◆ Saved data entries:
►

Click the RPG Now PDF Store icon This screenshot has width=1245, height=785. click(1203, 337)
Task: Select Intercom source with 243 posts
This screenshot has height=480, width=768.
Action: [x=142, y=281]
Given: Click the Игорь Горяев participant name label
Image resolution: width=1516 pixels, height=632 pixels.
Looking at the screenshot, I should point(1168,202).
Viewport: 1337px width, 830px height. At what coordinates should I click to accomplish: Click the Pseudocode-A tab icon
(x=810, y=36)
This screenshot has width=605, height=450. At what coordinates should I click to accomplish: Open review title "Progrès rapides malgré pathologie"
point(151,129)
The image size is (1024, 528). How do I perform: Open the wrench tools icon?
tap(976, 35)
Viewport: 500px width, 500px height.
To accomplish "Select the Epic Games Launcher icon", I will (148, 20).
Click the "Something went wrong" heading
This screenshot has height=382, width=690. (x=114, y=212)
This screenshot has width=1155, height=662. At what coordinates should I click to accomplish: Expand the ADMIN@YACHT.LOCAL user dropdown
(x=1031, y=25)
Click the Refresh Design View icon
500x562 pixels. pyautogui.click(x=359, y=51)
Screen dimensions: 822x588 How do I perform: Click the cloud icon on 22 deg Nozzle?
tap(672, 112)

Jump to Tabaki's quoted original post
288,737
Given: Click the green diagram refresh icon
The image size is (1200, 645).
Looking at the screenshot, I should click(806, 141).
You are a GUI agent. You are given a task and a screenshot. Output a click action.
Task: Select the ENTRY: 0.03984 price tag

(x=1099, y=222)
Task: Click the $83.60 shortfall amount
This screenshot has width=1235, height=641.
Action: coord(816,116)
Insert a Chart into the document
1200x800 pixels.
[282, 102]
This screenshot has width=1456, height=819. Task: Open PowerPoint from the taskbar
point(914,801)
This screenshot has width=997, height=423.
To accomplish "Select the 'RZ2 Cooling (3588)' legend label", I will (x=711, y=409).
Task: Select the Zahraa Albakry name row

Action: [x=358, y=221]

◄

◆ WHAT IS NEEDED:
Going through the records above line by line, count those that hold the word "label", and answer with the number only.

◆ RESPONSE TO THIS EXERCISE:
2